Effects of jail time
Iole and Rafael agree that spending time in jail will not be beneficial for Mayweather's ring skills, especially since he will turn 35 years old on February 24.
"It is not uncommon for boxers to serve long jail stints and then come out and be successful in the ring once again," Iole said, citing the case of former heavyweight champion Mike Tyson, who served 3 years in jail but became champion again after he was released.
"But Mayweather... will be at a much more advanced age. Tyson was 26 when he was released in prison. Mayweather, who will be 35 upon his release, is a fighter who relies greatly upon speed, quickness and timing," he added.
"Speed and quickness often decline in boxers once they reach their mid-30s, but the effects of imprisonment may accelerate that."
Rafael, for his part, said jail time will mean that Mayweather is running out of time to make the fight with Pacquiao, while they are still at their prime.
According to Iole, with a Mayweather mega-fight out of the picture, Pacquiao may end up facing either Juan Manuel Marquez or Timothy Bradley next year.
Negotiations for a Pacquiao-Mayweather mega-fight have broken down numerous times over the past two years, over various issues including random blood and urine testing and purse split.
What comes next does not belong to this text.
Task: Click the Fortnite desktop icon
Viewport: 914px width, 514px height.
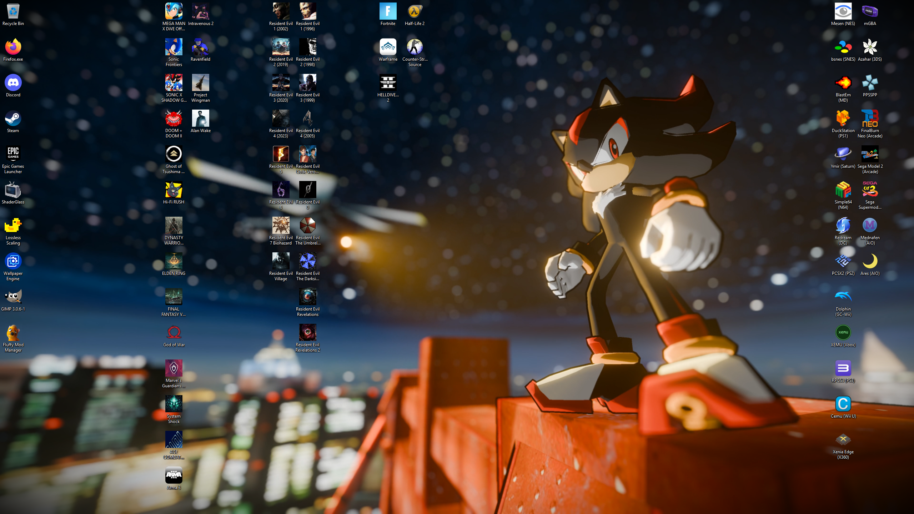Action: [x=388, y=11]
But the two sides have reportedly started talking again, with Pacquiao's adviser Michael Koncz even visiting Mayweather at his Las Vegas gym.
Top Rank chief executive officer Bob Arum, Pacquiao's promoter, declined to comment on Mayweather's sentence.
Golden Boy CEO Richard Schaefer, who helps Mayweather co-promote his fights, also did not comment. -- With a report from Reuters.